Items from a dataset
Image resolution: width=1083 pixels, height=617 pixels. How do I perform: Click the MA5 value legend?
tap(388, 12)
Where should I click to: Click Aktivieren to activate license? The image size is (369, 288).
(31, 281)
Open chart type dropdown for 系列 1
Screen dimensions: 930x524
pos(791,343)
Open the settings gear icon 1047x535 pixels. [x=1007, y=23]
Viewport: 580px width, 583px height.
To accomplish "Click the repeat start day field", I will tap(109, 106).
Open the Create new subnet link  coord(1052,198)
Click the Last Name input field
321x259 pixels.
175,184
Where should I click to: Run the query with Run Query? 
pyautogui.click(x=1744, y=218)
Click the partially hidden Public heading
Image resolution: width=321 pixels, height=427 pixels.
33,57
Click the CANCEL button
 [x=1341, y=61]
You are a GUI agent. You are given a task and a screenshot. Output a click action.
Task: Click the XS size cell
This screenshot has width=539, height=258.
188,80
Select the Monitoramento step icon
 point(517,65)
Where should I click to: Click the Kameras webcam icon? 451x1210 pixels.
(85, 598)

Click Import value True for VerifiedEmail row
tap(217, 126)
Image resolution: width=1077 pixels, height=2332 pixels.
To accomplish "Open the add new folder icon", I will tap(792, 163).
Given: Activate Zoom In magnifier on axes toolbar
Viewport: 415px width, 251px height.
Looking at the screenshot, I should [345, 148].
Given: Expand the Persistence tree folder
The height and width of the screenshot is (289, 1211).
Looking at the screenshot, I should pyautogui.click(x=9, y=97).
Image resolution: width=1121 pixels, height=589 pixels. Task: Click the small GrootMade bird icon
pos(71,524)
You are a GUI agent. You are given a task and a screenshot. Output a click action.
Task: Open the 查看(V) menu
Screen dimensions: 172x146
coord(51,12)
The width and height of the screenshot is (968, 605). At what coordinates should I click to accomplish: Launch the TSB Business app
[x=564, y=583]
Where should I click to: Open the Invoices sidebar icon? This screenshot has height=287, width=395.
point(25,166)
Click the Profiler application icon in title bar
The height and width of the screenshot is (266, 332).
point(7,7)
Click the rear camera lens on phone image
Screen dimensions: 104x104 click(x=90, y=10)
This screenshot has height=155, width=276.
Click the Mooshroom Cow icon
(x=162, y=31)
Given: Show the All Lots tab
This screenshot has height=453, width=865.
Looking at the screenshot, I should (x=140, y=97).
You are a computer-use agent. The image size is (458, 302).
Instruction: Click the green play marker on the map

**Directions**
Each line of the entries above that contains "will" is to be copied.

**Task output**
To accomplish "Click the repeat start day field", I will tap(109, 106).
To accomplish "Open the add new folder icon", I will tap(792, 163).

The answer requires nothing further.